Art. 48 da Lei de Crimes Ambientais: um pequeno feroz

No contexto da Lei de Crimes Ambientais (Lei n. 9.605/1998), não faltam controvérsias e debates acirrados. Todavia, um crime que, à primeira vista, parecia não muito assustar, vem ganhando destaque cada vez maior no âmbito das ações criminais ambientais.

Com pena máxima baixa para os parâmetros do diploma (detenção de 6 meses a 1 ano e multa, frente a sanções que podem chegar a mais de 6 anos de reclusão), o art. 48 tipifica a conduta de “impedir ou dificultar a regeneração natural de florestas e demais formas de vegetação”.

Sem adentar nos debates acerca do que efetivamente caracterizaria as florestas e demais formas de vegetação criminalmente relevantes para o amplo delito, o art. 48 podia ser considerado “dos males, o menor”: além de admitir os benefícios despenalizadores da suspensão e da transação, a prescrição pela pena em abstrato é de apenas quatro anos (art. 109, V, Código Penal).

Ocorre que, como hoje em voga na jurisprudência do eg. Superior Tribunal de Justiça e de boa parte dos Tribunais pátrios, vem se entendendo deter o crime ora debatido natureza permanente. É o caso, por exemplo, da manutenção de construções em área de preservação permanente, que, muito embora erigidas há décadas, continuariam a impedir dia após dia que a vegetação se regenere, permanecendo o acusado em cometimento da infração penal, sem autorizar o transcurso do lapso prescricional.

Levando ao pé da letra, não removido o suposto empecilho à regeneração das florestas, mesmo após a autuação administrativa ou oferecimento da denúncia, não se iniciaria jamais a contagem do prazo prescricional, instituindo indevido crime imprescritível, modalidade prevista apenas à Constituição Federal ao tratar do racismo e da ação de grupos armados contra a ordem constitucional e o Estado Democrático.

Encarando a controvérsia, ao tratar de situação em que não removida a obstrução à regeneração natural, adotou o eg. STJ entendimento no sentido de que “a instauração da ação penal delimita as condutas a serem apuradas, de modo que o recebimento da denúncia deve ser tido como termo inicial do prazo prescricional dos fatos a ela anteriores” (EDcl no REsp n. 1459944/SC, in DJe 01/08/2016). “Daí a necessidade de interromper, ainda que artificialmente, a permanência”, tomando como marco inicial da prescrição do art. 48 o recebimento da denúncia, concluiu a Corte Superior.
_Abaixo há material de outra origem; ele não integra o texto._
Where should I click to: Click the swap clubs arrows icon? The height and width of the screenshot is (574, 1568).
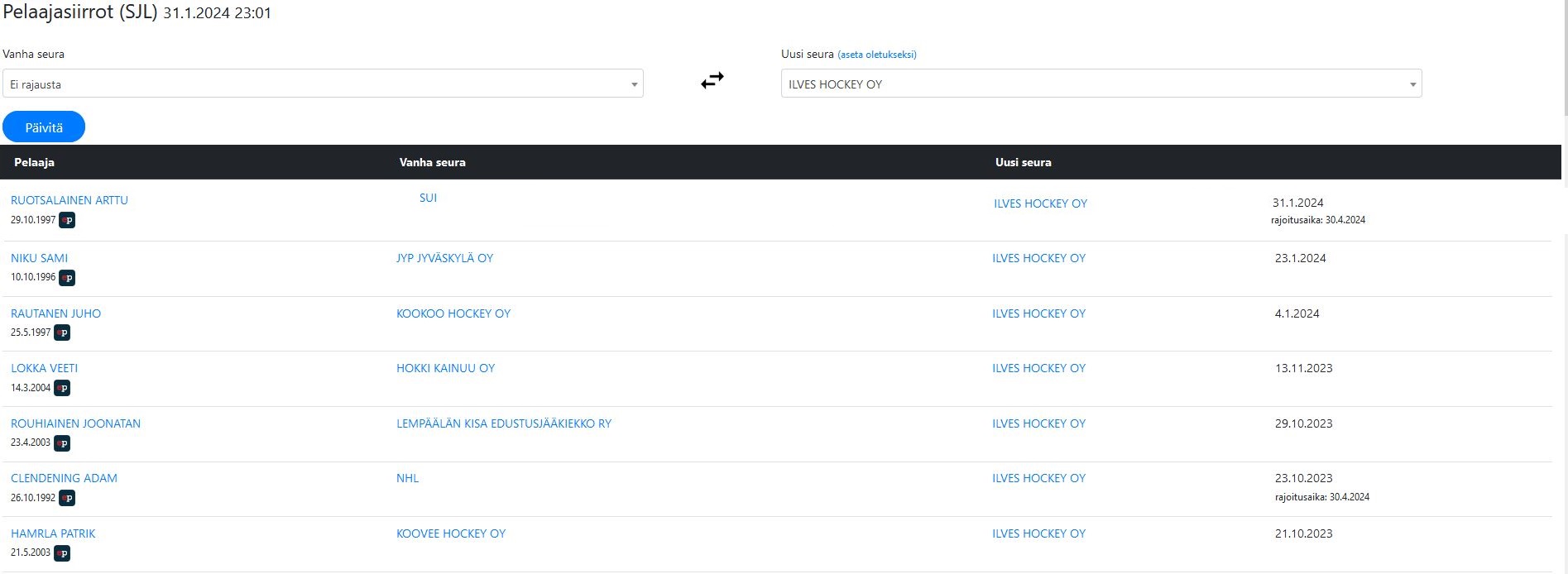click(712, 80)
Possível ainda, como também recentemente decidiu o STJ, ser o art. 48 absorvido (instituto da consunção) pelo art. 64 da mesma Lei, referente a promover construção em solo não edificável sem autorização da autoridade competente ou em desacordo com a concedida. Retomando posicionamento anterior, consignou a Corte que “o crime de destruir floresta nativa e vegetação protetora de mangues dá-se como meio necessário da realização do único intento de construir casa ou outra edificação em solo não edificável, em razão do que incide a absorção do crime-meio de destruição de vegetação pelo crime-fim de edificação proibida” (REsp 1639723/PR, in DJe 16/02/2017).

É que, como registrado ao acórdão, “aquele que constrói uma edificação, claramente não poderá permitir que dentro daquela venha a nascer uma floresta. É mero exaurimento do crime de construção indevida, pelo aproveitamento natural da coisa construída”, prevalecendo o crime previsto no art. 64, de cunho instantâneo e pena idêntica ao controverso art. 48.